The trust and collaboration developed in both Washingtons continue paying dividends as we implement the Plan.Recently in the Upper Yakima Basin, TU and the Kittitas Reclamation District (“KRD”) are implementing a truly unique, novel project. The project is seemingly simple: fix leaking sections of KRD’s canal system, conserve water, and then deliver the water as supplemental flows to upper river tributaries for fish benefits. This project will add permanence to KRD’s 2015 tributary rehydration project, which kept streams wet during irrigation season for the first time in a very long time.
The TU-KRD project details are simple. KRD diverts water from the Upper Yakima River into canals with up to 30% leakage in places. The canals carry water to users while leaked water eventually returns to the river. Our approach is to find the worst leaking sections, plug holes, conserve water, and then convey conserved water to tributaries-canal intersections.
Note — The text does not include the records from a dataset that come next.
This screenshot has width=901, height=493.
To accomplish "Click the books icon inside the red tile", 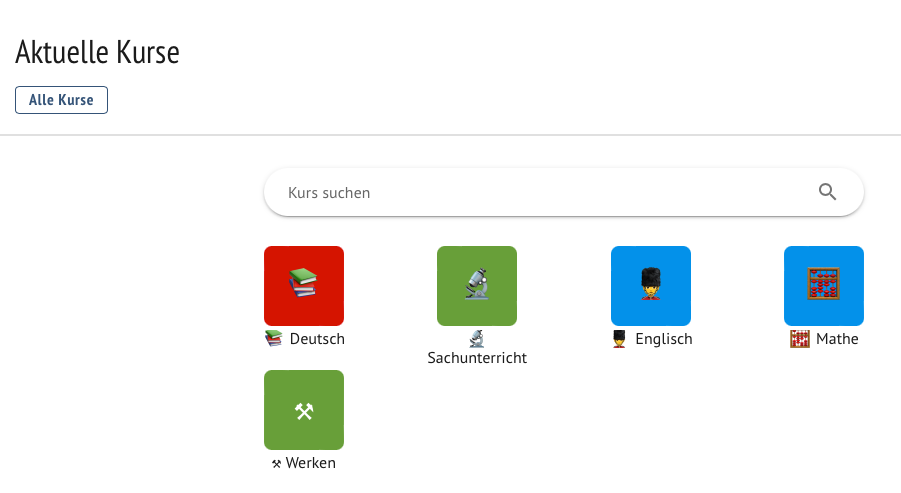I will point(303,283).
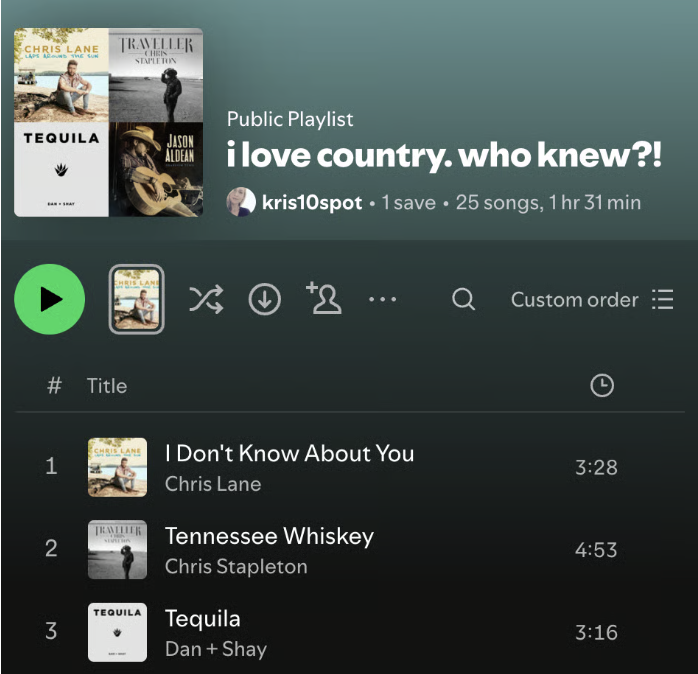Click the Title column header
The image size is (698, 674).
(x=107, y=386)

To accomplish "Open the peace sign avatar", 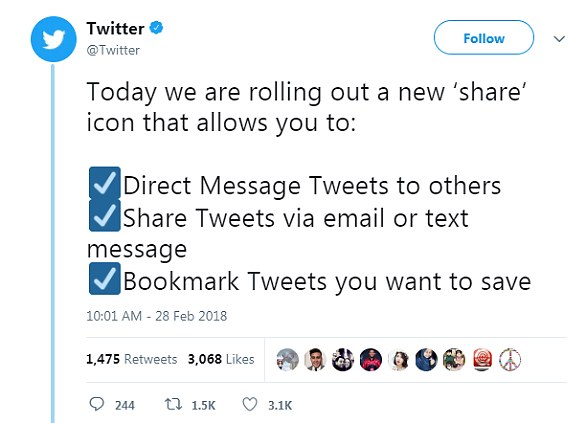I will tap(510, 359).
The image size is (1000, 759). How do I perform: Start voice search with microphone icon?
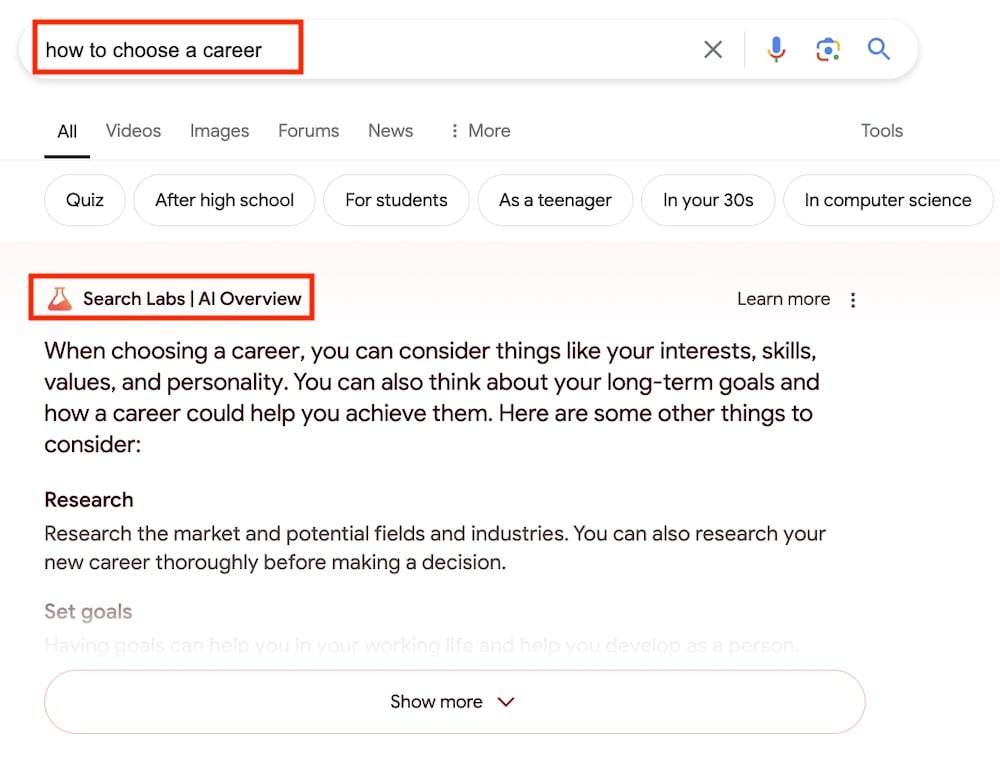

At these points, KRD spills conserved water into flow-limited creeks for fish and ecosystem benefits.
The unique part is the project’s flexibility to quickly deliver water to any of several streams at different times of the year, thus maximizing conserved water and instream flow benefits. This project keeps fish cool and wet as temperatures rise and flows drop without depriving irrigators’ vital water.
The Plan and the Basin’s future are co-mingled. For trout and salmon the Plan increases fish recovery chances. For water users the Plan provides necessary certainty and reliability to maintain agricultural operations and adapt to climate change. For everyone the Plan presents an alternative to arguing.
With steelhead recovering and the Plan progressing, Trout Unlimited is proud of our Yakima Basin success to date and excited to continue working.